- J’ai réfléchi: je vous ai
compris, Palamède. Maintenant, je sais que c’est pour vous la seule solution [le
suicide]. J’ai eu du mal à l’admettre, car enfin c’est le contraire de ce que l’on
m’a toujours appris. Vous savez ce que c’est: “La vie est la valeur suprême, le
respect de la vie humaine...”. Grâce à vous, je sais que c’est de la foutaise:
ça dépend d’un individu à l’autre, comme n’importe quoi sur terre. Et la vie,
ça ne vous convient pas: c’est clair. Je vous jure que je m’en veux: je
regrette de vous avoir tiré du garage.
Silence de mille tonnes.
- Je me doute bien qu’une seconde
tentative doit être insurmontable. Et cependant, si étrange que cela puisse paraître,
je viens vous y encourager. Oui, Palamède. Je devine qu’un tel acte exige une
force d’âme dont je serais incapable: mais moi, j’aime la vie, c’est différent.
Vous, je vous exhorte à avoir cette détermination.
Sans m’en apercevoir, je me mettais à parler avec fougue: je m’emportais comme Cicéron prononçant la première Catilinaire.

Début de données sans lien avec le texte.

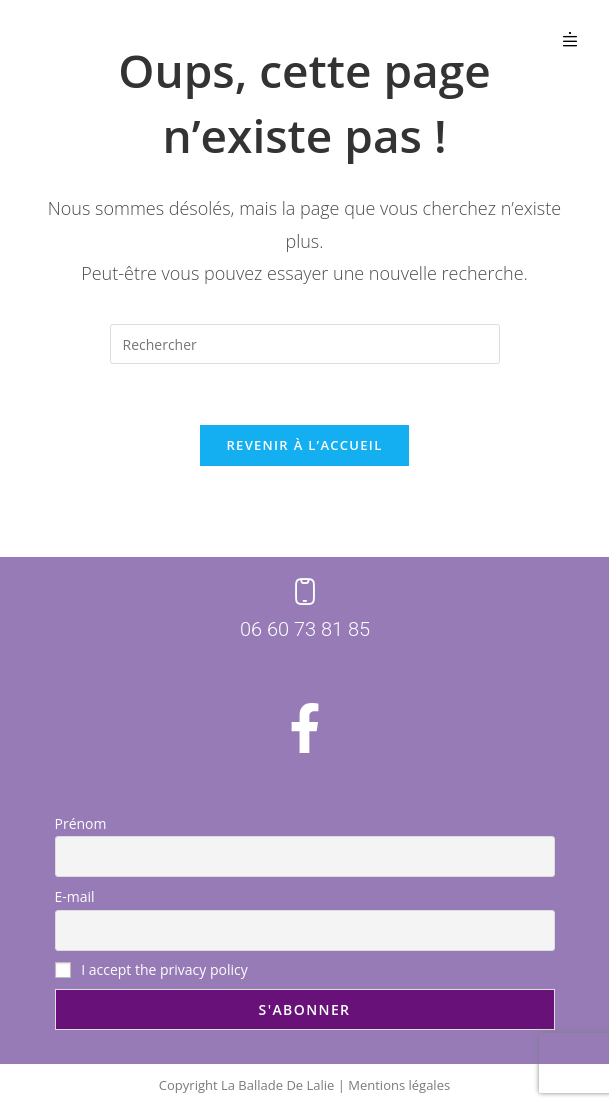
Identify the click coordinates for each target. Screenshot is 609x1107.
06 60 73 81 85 (305, 629)
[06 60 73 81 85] (305, 592)
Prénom (81, 823)
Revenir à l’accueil (304, 445)
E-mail (75, 896)
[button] (570, 39)
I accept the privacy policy (151, 969)
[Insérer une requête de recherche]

- Songez surtout à ce qui se passerait si vous ne le faites pas. Vous ne pouvez pas continuez comme ça. Regardez ce qu’est votre existence: votre vie n’est pas une vie! Vous êtes une masse de souffrance et d’ennui. Plus grave: vous êtes le néant. Et le néant souffre, nous le savons depuis Bernanos. Bien sûr, vous ne l’avez pas lu, vous ne lisez jamais, d’ailleurs vous ne faites jamais rien. Vous n’êtes rien et sans doute n’avez-vous jamais rien été. Cela ne me dérangerait pas si vous étiez seul, mais ce n’est pas le cas: vous vous vengez de votre sort sur votre femme qui, même si elle n’a pas l’apparence d’une femme, est cent fois plus humaine que vous. Vous la séquestrez, vous voulez la plier à votre néant. C’est abject. Si l’on est incapable de vivre sans opprimer quelqu’un, il vaut mieux ne pas vivre.
Je commençais à me sentir bien. Le feu de l’art oratoire me remplissait d’énergie.

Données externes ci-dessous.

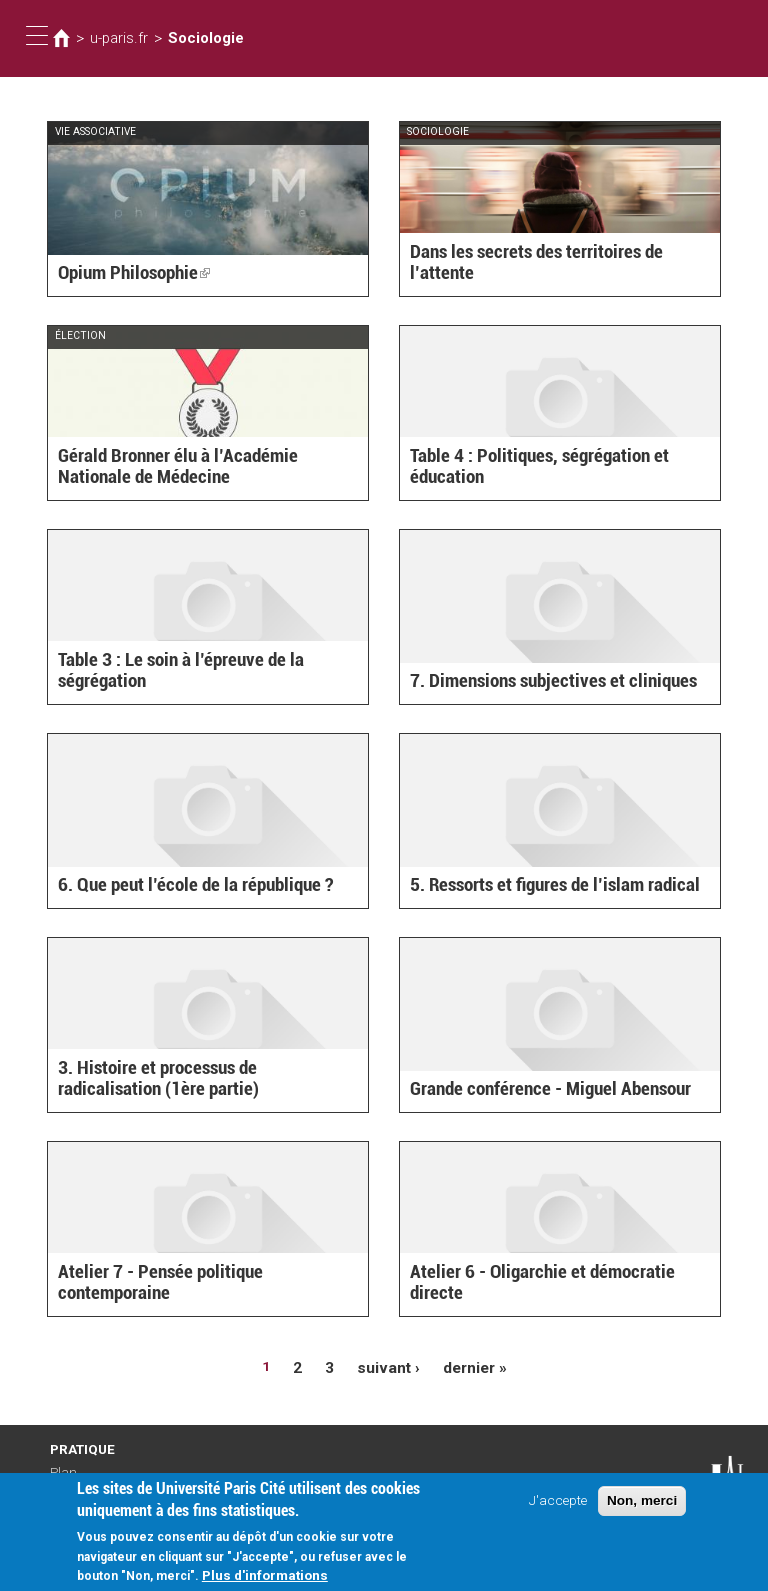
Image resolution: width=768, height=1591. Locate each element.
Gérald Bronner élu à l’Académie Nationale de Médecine (207, 468)
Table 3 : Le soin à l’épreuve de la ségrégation (168, 672)
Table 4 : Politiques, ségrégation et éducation (558, 478)
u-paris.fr (115, 37)
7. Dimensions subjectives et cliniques (537, 682)
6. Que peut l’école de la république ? (181, 886)
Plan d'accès (70, 1474)
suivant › (390, 1366)
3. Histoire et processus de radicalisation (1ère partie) (192, 1080)
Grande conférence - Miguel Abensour (534, 1090)
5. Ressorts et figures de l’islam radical (538, 886)
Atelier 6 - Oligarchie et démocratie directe (551, 1294)
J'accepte (558, 1505)
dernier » (469, 1366)
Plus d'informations (265, 1580)
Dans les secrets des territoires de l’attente (551, 274)
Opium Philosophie (125, 274)
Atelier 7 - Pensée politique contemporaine (199, 1294)
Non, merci (642, 1505)
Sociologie (194, 37)
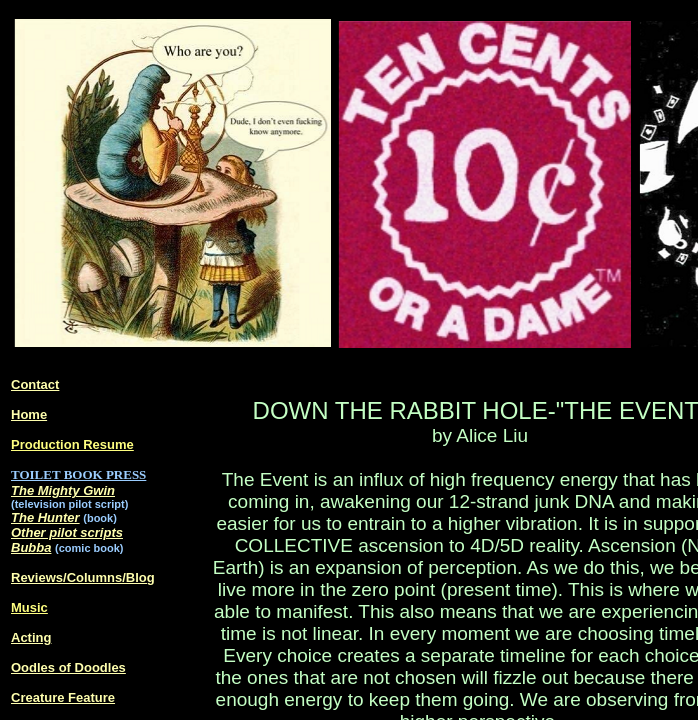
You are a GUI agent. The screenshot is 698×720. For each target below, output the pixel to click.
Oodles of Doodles (68, 667)
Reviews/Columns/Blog (83, 577)
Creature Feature (63, 697)
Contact (35, 384)
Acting (31, 637)
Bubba (31, 547)
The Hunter (45, 517)
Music (29, 607)
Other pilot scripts (67, 532)
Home (29, 414)
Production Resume (72, 444)
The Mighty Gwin (63, 490)
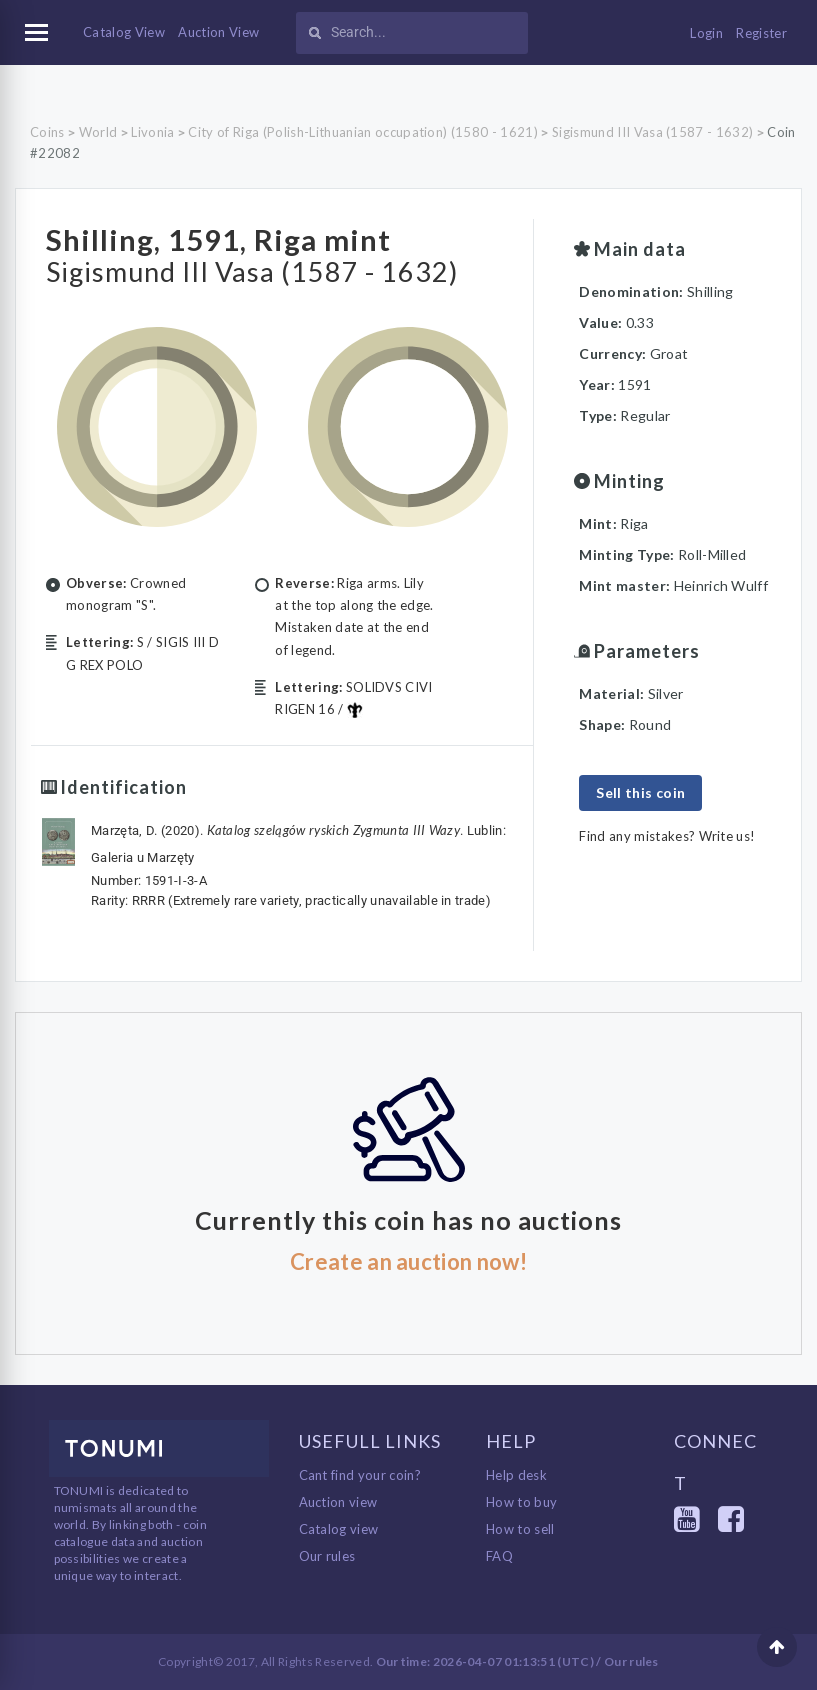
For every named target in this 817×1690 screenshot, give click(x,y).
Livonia (152, 132)
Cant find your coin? (360, 1475)
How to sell (520, 1529)
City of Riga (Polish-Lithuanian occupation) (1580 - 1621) (363, 132)
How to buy (521, 1502)
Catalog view (339, 1529)
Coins (47, 132)
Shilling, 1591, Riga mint (245, 237)
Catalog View (124, 32)
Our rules (327, 1556)
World (98, 132)
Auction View (218, 32)
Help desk (516, 1475)
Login (706, 33)
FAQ (499, 1556)
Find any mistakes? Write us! (667, 836)
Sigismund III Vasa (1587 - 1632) (652, 132)
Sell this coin (640, 792)
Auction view (338, 1502)
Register (761, 33)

- Que comptez-vous faire aujourd’hui, Palamède? Je vais vous raconter votre
journée: après avoir rentré les commissions, vous allez tomber dans votre
fauteuil et regarder quatre horloges jusqu’à l’heure du déjeuner. Vous allez préparer
de la nourriture infâme, vous en gaverez Bernadette avant de vous en gaver
vous-même, alors que vous détestez manger, et particulièrement cette bouffe
infecte. Puis vous vous écroulerez à nouveau dans le fauteuil et vous dévisagerez
le temps qui passe et qui meut la petite et la grande aiguille. Nouvelle épreuve
alimentaire, ensuite vous vous coucherez et ce sera le plus mauvais moment de
votre journée: je devine que, comme moi, vous êtes insomniaque et si mes
insomnies sont sordides, que doivent être les vôtres? L’insomnie d’un gros porc
qui s’emmerde et qui n’espère même pas dormir puisqu’il n’aime pas ça. Car vous n’aimez rien, Palamède
Bernardin! Quand on n’aime rien, il faut mourir. Vous n’allez pas me
dire que vous n’avez pas dans votre trousse de médicin des pilules qui puissent
vous y aider. Ce sera plus facile que les gaz d’échappement. Courage, Palamède!

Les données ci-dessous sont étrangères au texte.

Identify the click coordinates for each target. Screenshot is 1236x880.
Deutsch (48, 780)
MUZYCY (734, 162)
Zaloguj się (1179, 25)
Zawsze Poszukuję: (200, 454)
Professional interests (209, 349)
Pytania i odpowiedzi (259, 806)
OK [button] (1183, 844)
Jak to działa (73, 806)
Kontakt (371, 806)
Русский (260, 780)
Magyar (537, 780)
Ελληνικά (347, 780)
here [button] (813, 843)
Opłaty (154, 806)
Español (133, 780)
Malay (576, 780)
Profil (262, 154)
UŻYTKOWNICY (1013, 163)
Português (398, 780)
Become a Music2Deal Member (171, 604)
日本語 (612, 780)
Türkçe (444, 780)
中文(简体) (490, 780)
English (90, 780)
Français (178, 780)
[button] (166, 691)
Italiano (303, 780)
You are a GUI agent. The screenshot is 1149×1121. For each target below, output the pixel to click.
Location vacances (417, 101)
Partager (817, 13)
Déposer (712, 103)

Il vous suffit d’ouvrir la bouche, d’avaler un tube de comprimés avec un verre
d’eau, de vous coucher – et ce sera fini, l’ennui, le vide, le calvaire de la
nourriture, les horloges, votre femme et les insomnies! Il n’y aura plus rien et vous ne serez plus là
pour vous en rendre compte. Ce sera le salut, Palamède, le salut! Pour l’éternité!